As penas aplicadas variam de pouco mais de dois anos até 17 anos, seis meses e 23 dias de reclusão, conforme a participação individual de cada condenado.
Esquema envolvia agentes públicos, empresários e técnicos
De acordo com a sentença, a organização criminosa era formada por agentes públicos, empresários e profissionais técnicos que atuavam de forma coordenada para obter vantagens ilícitas por meio da manipulação de licitações e contratos públicos.
As investigações começaram em 2017, durante a deflagração da Operação Seival pela Delegacia de Combate à Corrupção, com apoio da 2ª Promotoria de Justiça de Laguna. Parte das provas foi obtida por meio de acordos de colaboração premiada, posteriormente confirmados por documentos, interceptações telefônicas, depoimentos e materiais apreendidos.

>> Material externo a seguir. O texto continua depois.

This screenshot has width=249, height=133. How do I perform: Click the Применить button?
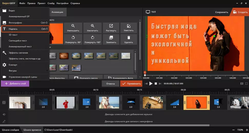coord(131,84)
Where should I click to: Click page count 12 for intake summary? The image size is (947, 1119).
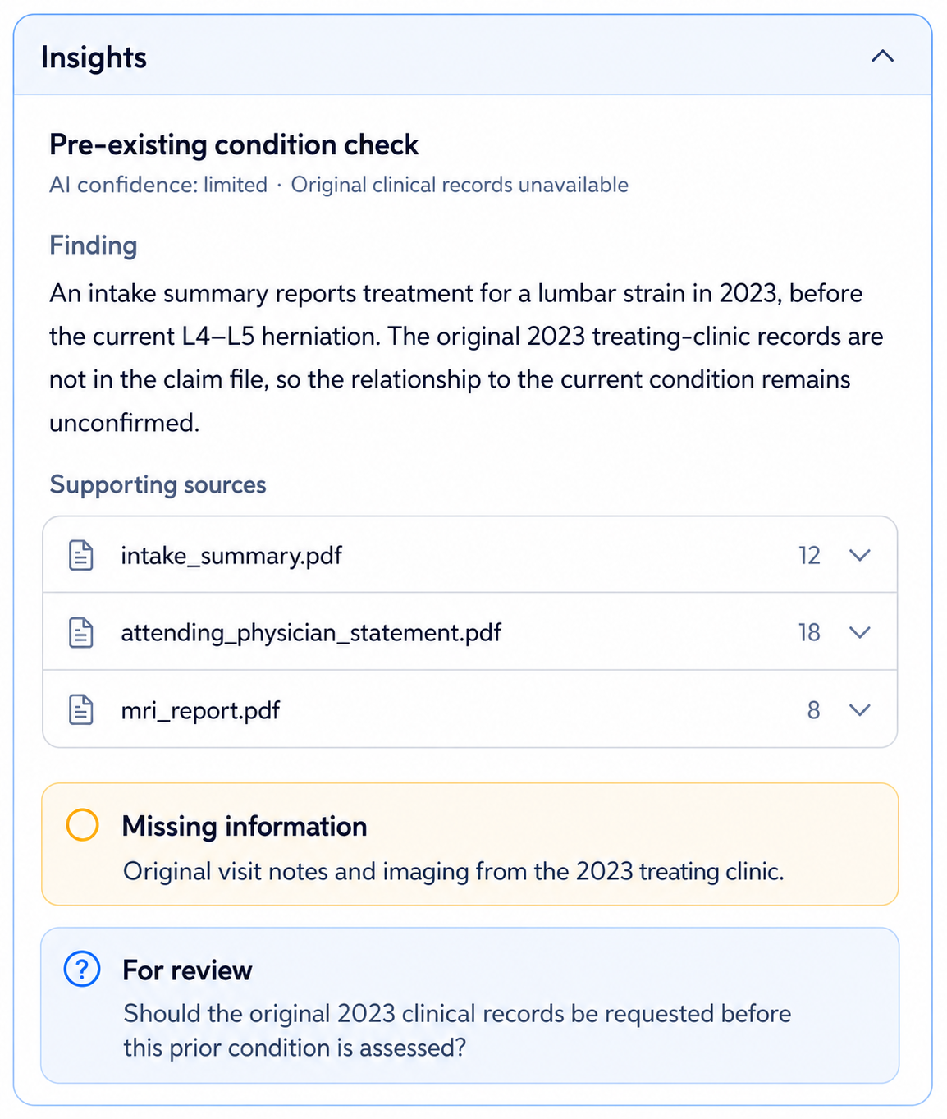(x=809, y=556)
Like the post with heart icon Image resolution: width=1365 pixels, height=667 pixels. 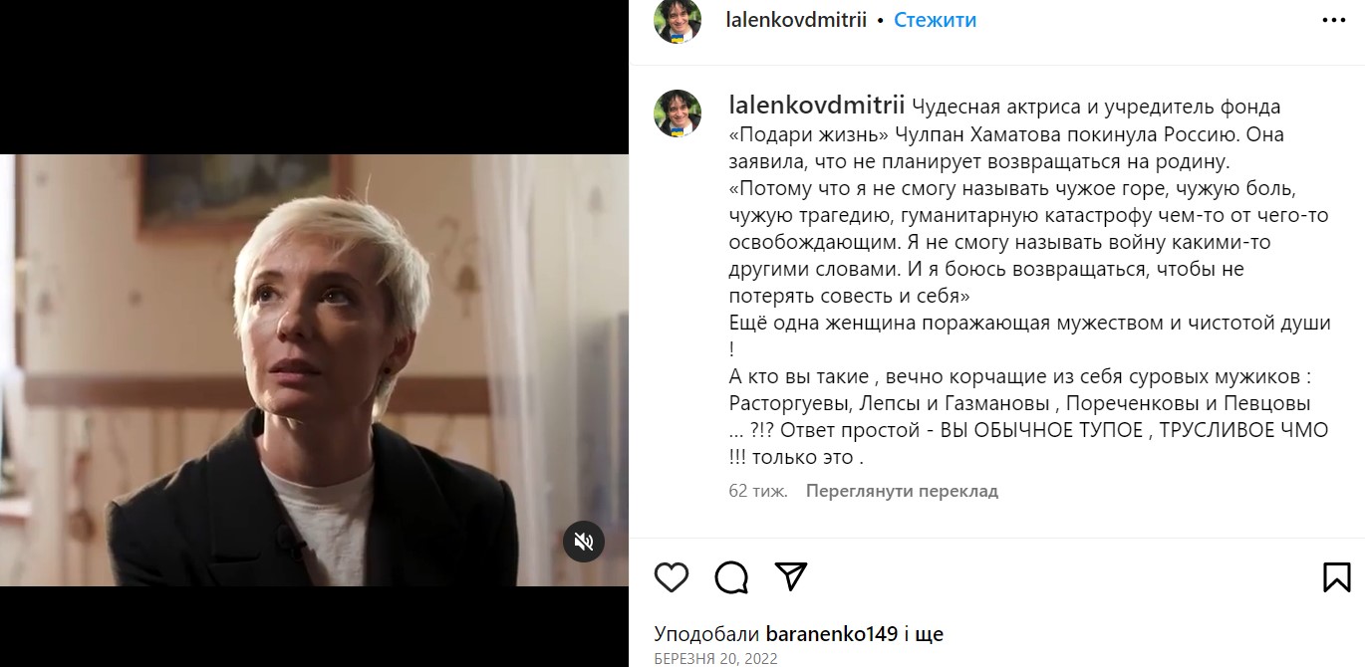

Segundo o Ministério Público, o grupo negociava propinas para garantir contratos públicos, direcionava processos licitatórios, manipulava procedimentos administrativos e desviava recursos destinados a obras públicas.
Licitação da Câmara foi alvo da investigação
Um dos fatos reconhecidos pela Justiça envolve uma licitação para reforma da sede da Câmara de Vereadores de Laguna.
Conforme a decisão judicial, o processo teria sido previamente ajustado para beneficiar uma empresa específica. O esquema contaria com a participação de empresários e de um engenheiro responsável pela elaboração das planilhas utilizadas por empresas que simulavam disputar a licitação.
Ainda segundo a sentença, parte dos serviços contratados não seria executada, permitindo o desvio de recursos públicos. O dinheiro teria sido utilizado para o pagamento de propinas destinadas a vereadores com o objetivo de assegurar a reeleição da presidência da Câmara Municipal.
Outro episódio apontado na decisão trata do oferecimento de vantagens financeiras a parlamentares para garantir a eleição e, posteriormente, a reeleição da presidência do Legislativo municipal.
Maiores penas foram aplicadas a ex-vereadores
Entre os condenados, a maior pena foi aplicada a um vereador e ex-secretário municipal, condenado a 17 anos, seis meses e 23 dias de reclusão, em regime inicial fechado, pelos crimes de organização criminosa, corrupção ativa, corrupção passiva e peculato.
Outro vereador recebeu pena de 12 anos e seis dias de reclusão, também em regime inicial fechado, pelos crimes de organização criminosa e corrupção passiva.
Um terceiro parlamentar foi condenado a sete anos, dois meses e 10 dias de reclusão, em regime semiaberto, pelos mesmos crimes.
Um empresário foi condenado a seis anos, nove meses e 18 dias de reclusão, em regime semiaberto, por corrupção ativa.
Os demais condenados receberam penas entre pouco mais de dois e três anos de reclusão. Em alguns casos, as penas privativas de liberdade foram substituídas por penas restritivas de direitos, conforme prevê a legislação.
Sentença também prevê restrições ao exercício de cargo público
A decisão absolveu alguns denunciados em relação a determinadas acusações específicas por insuficiência de provas ou pela ausência dos requisitos necessários para condenação nesses fatos.
Além das penas de prisão, a Justiça determinou a interdição de três condenados, que eram vereadores na época dos fatos, para o exercício de cargo ou função pública pelo prazo de oito anos após o cumprimento das penas.